___ Input rows
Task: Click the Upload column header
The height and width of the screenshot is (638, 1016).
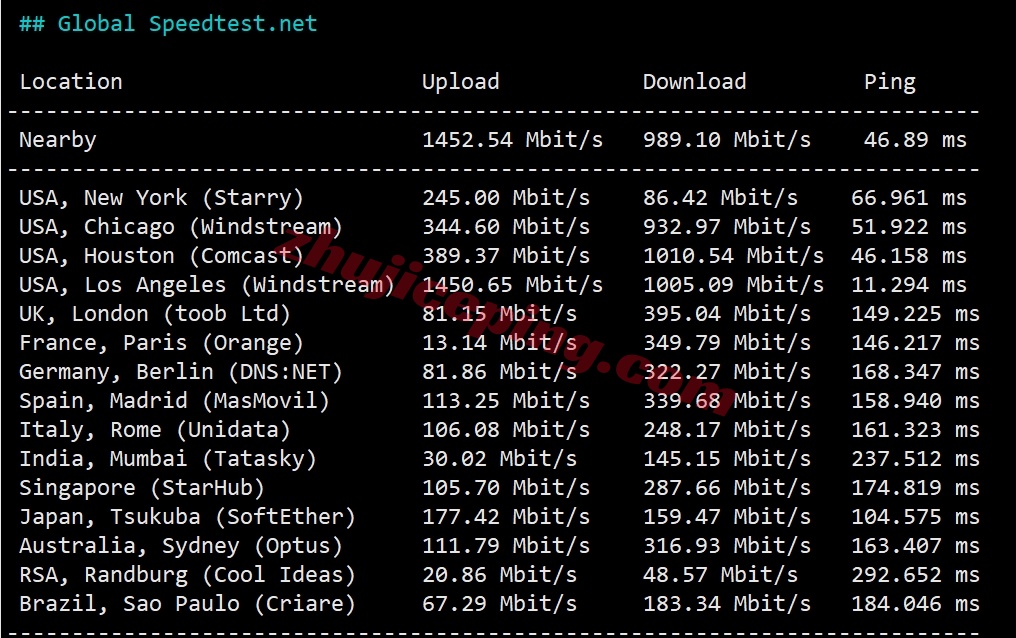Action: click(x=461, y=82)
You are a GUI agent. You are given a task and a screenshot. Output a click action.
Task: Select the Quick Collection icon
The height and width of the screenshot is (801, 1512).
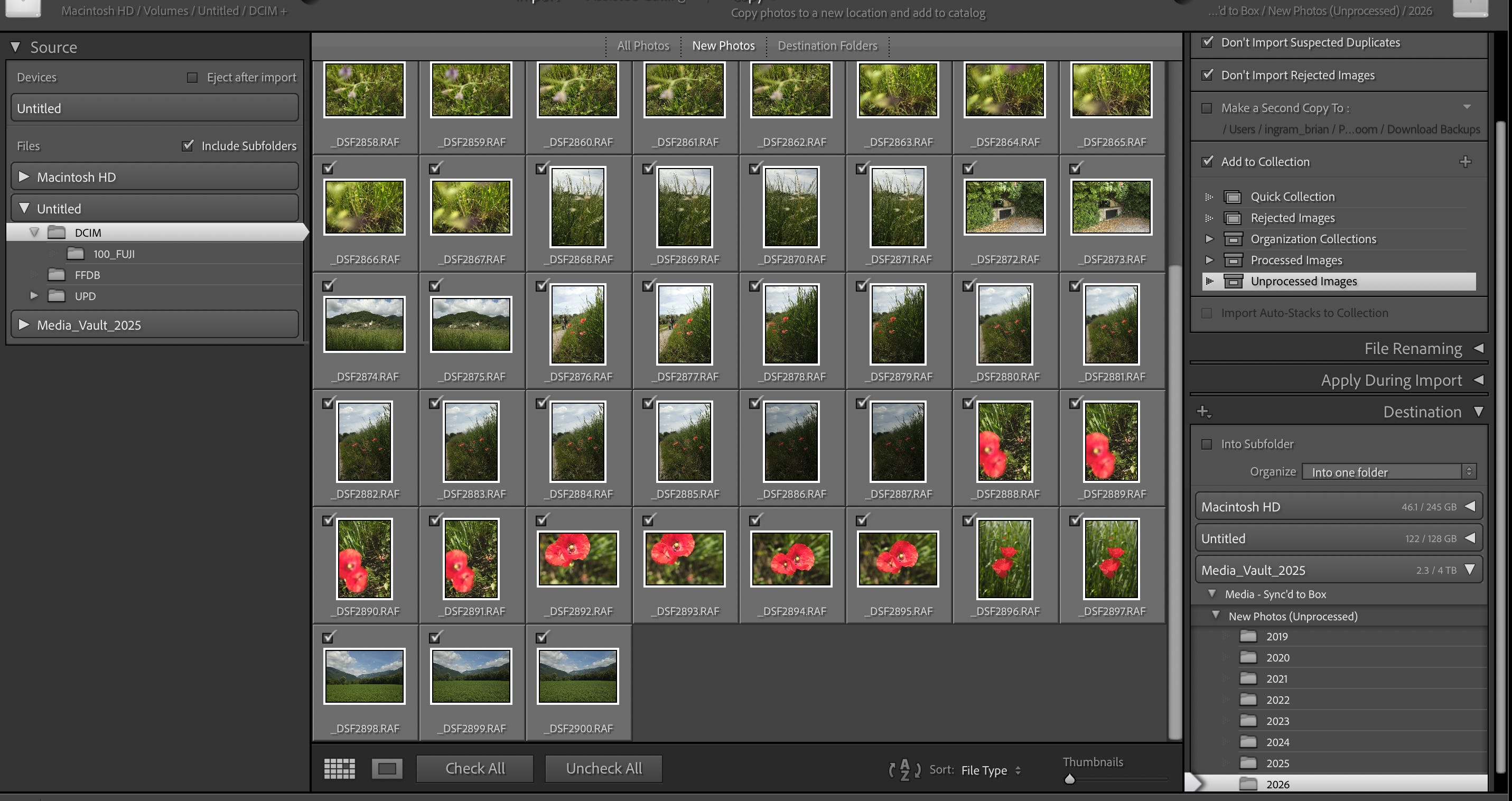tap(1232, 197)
______
Task statement: Which lines in the listing contain the word "screenshot"? Pick out each one and copy it in full, treating the match as case-sensitive.

Reply to the exercise:
The height and width of the screenshot is (638, 1016).
You are a GUI agent. You are given a task and a screenshot. Output a click action.
The height and width of the screenshot is (801, 1512).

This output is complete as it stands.